Темная ночь выдалась холодная и сырая. Разгулявшийся с вечера ветер усилился. Шел дождь. На северо-западе, недалеко от аэродрома, гремела канонада, небо то вспыхивало ослепительно ярким светом, то мгновенно становилось кромешно черным. В этой тревожной темени бегали, чертыхались насквозь промокшие люди, то там, то здесь подавались команды: полк спешно готовился к эвакуации.

Вскоре заурчали машины, а вслед за ними тронулись небольшие группы воинов. Как только ночь стала постепенно растворяться в наступающем рассвете, взлетели четыре самолета и сразу скрылись в густой дымке, а сиротливо оставшиеся шесть поврежденных «ильюш» по приказу Николая Дмитриевича Романкова вспыхнули яркими факелами, и инженер полка со своей командой последним оставил аэродром в Новоцарицыно.

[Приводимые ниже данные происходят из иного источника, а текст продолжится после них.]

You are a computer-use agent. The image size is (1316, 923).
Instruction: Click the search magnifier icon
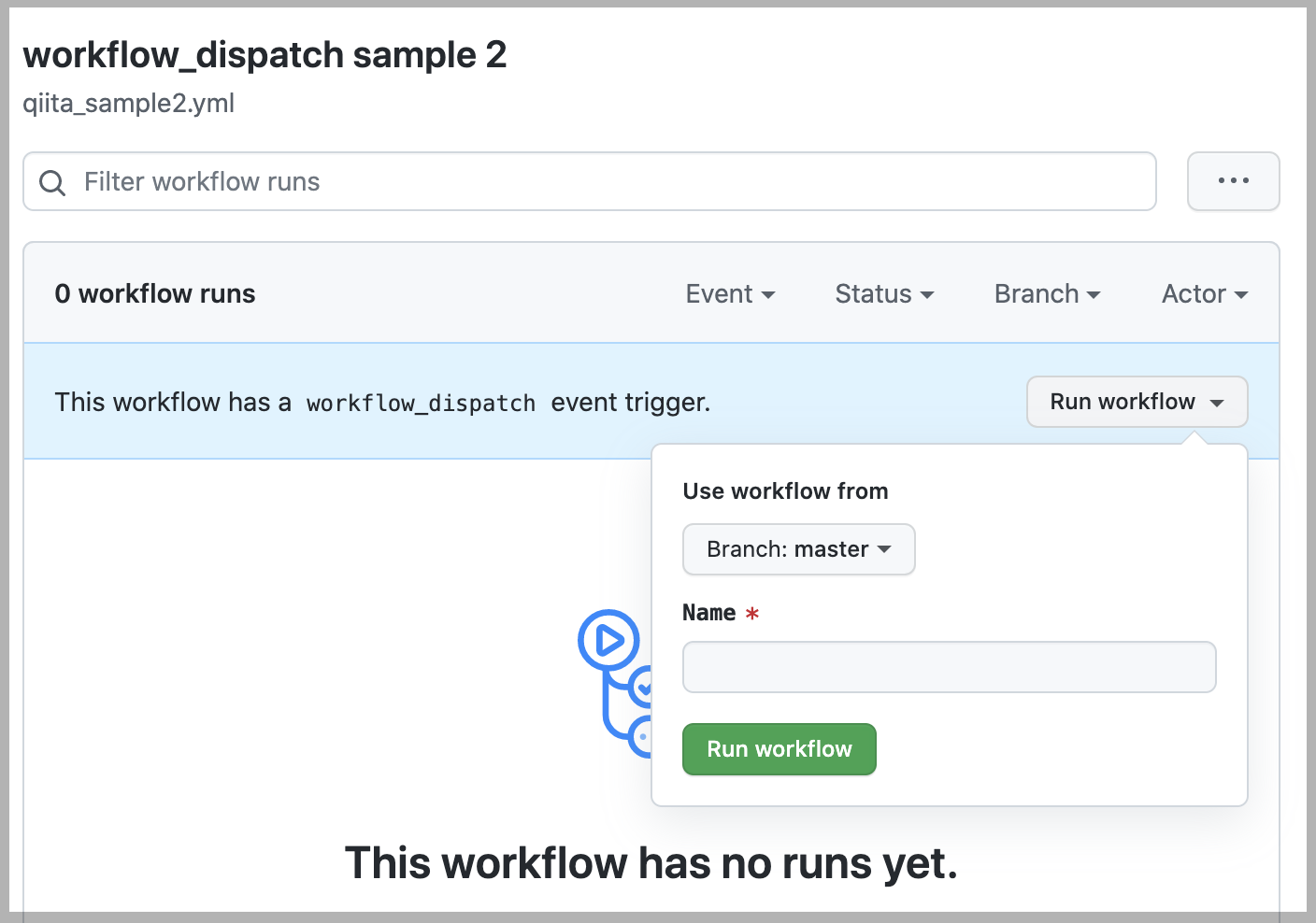point(52,181)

Как были кстати специалисты, прилетевшие в гондолах шасси, на аэродроме Семь Колодезей! Попов, Емельянов, Маслов да и сам Мироненко готовили машины вместе с этими техниками, больше людей не было. Задания выполняли без сопровождения, истребителей бросили на борьбу с гитлеровскими бомбардировщиками, которые непрерывно бомбили наши части, отходящие с тяжелыми боями в общем направлении на Керчь.

К полудню третьего дня прибыли машины с техническим составом во главе с Николаем Романковым. Майор Березовский, заместитель начальника штаба полка капитан Стрих и начальник связи полка капитан Фомин со своими командами еще не пришли. Но и такому подкреплению летчики были рады.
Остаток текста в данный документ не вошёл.